Different studies on patients with hemophilia show seroprevalence of HCV 29.6% and HBsAg 4.9% from Zahedan, Southeast Iran, 26 other studies from Iran also show high prevalence of anti-HCV in hemophiliacs than that in other multitransfused patients. The rate of seropositivity ranges from 16% to 71.3% (mean 42.5%) in patients from various geographical regions. 15 From Indonesia, the prevalence of anti-HCV is reported to be 57% treated only with cryoprecipitate. 27 Whereas in some of the European countries such as Croatia and Slovenia where access to coagulation concentrates is only new, 15% of 120 Croatian and 15% of 166 Slovenian anti-HIV-positive hemophiliac patients are reported positive for anti-HCV. 28 Reports from Mexico showed the prevalence of 13.7% for HCV, 7% for HBV, and 1.7% for HIV. Patients with hemophilia had the highest prevalence for HCV and HIV infections. The majority of positive cases among patients with hemophilia reflect treatment with unscreened or not efficiently inactivated blood components in the past.
The percentage of HIV infection in multitransfused patients varies from country to country. The highest prevalence was reported from countries such as United States with 90% seroprevalence 29 and United Kingdom with 39%. 30 In the developing countries, as a result of scarcity of treatment as a whole and constant shortage of coagulation concentrates, the rate of HIV seropositivity is much lower.

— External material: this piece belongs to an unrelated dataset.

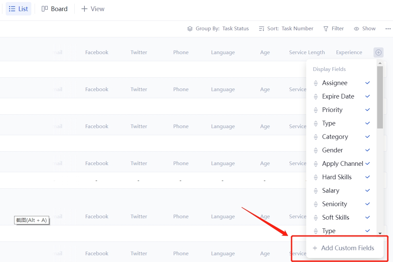Open the add field plus icon above columns
Image resolution: width=393 pixels, height=262 pixels.
click(378, 52)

In India, HIV seropositivity of 4.4% to 12% has been reported in the hemophilia population.31,32 The results of HIV seropositivity for the Iranian hemophiliacs show low levels in various regions (0%-2.3%). 15
Conclusion
This study showed that HCV infection was more frequently identified than HBV and HIV infections in multiply transfused patients with hemophilia. The frequency of hepatitis C among blood donors is also higher than that of hepatitis B and showing downward trend. Thus, the risk of transmitting infection remains in developing countries where there is no ready access to virus inactivation concentrates and have considerably less HIV infection, although it does exist. Ensure implementation of blood donation system, standard screening methods, availability of viral inactivated factor concentrates continuous awareness and enhance safety measures. Prospective follow-up will be needed to see whether the abnormalities that we observed are forerunner of a major epidemic of liver disease and other residual risk of infection. Similarly, the preventive measures for HBV infection should continue, particularly the vaccination programme.
Footnotes
The author(s) declared no conflicts of interest with respect to the authorship and/or publication of this article.
Dr. Tahir Shamsi (Medical Director) has received grant from Novo-Nordisk Hemophilia Foundation.